[portland] Django question
kirby urner
kirby.urner at gmail.com
Sun Jan 11 06:46:34 CET 2009
So what's the scoop on Django with Microsoft SQL server, anyone doing
that on the job currently? My demo, good for projecting to
prospectives, is MySQL, shows off using Kanji (non-Latin-1 is
important to some), but that's old hat in database work, Unicode the
norm (though might not be the SQL engine's 'create table' default).
Patrick of buzz-bot fame (came to our meeting) was telling me over
bloody marys yesterday that Oracle is really better than MySQL but I
was saying a little known feature of MySQL is you can swap out its
back end, but IBM's DB2 if you want. I'm sure I heard that from a
master, but know I should get some citations.

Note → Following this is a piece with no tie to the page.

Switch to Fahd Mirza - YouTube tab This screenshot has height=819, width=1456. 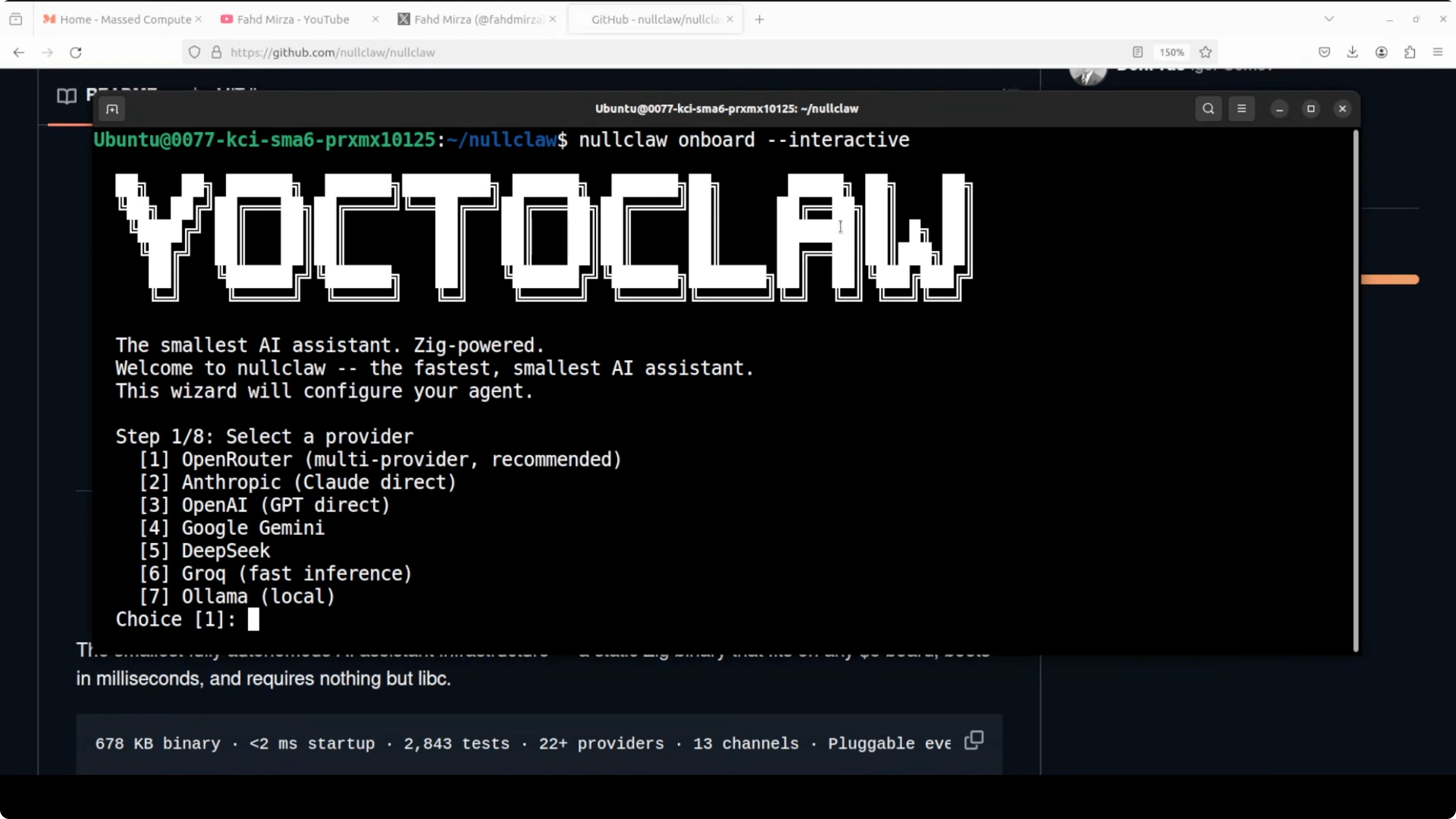293,19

Anyway, the default settings.py is flavors of Postgres and Oracle, but
I don't see MSFT in my current Subversion version. I realize I could
Google up a reply, but am hoping for juicy anecdotes or tidbits from
real world users. Tell us a pitfall. Mine would be: remembering to
set it for Unicode and remind your clients we have lots of Laotians in
Portland (me to DemocracyLab, me to... whomever). Actually Laotian
might not be the best example, doesn't matter -- internationalization
is a big theme in some circles.
Also, people say I'm too hard on Access, just because it's not build
for robust multi-user environments (or do we disagree?), isn't it
still an excellent client, via ODBC? Indeed, our big project through
FreeGeek involved letting the client hold on to Access, even after all
our open source ranting (we had some real die hards) because the open
source world has utterly failed to make reporting so corporate and
button down looking as Crystal Reports. I'd counter you can do
anything with ReportLab to PDF, and PDF is the way most customers want
their reports, if they think about it (an underused format, can embed
stuff, internal links -- really fancy if kept electronic, as it should
be).
But I think field (column) names with blanks, square brackets, all
that clutter in the SQL... count me a skeptic. Then remember why I'm
biased: years and years of being a FoxPro programmer, watching
Microsoft market the hell out of the VBA flagship, while keeping this
xBase competitor buried. They only bought it to spite Borland, which
went with dBase V. Visual FoxPro runs circles around Access, when it
comes to coding language sophistication, development environment, plus
has the same banded reports and visual tools if you need 'em. Not
part of Visual Studio because, get this, *better* than Visual Studio.
OK, my cards on the table, I'm a FoxPro fan, what can I say, even if
it's more Python that's paying the bills these days.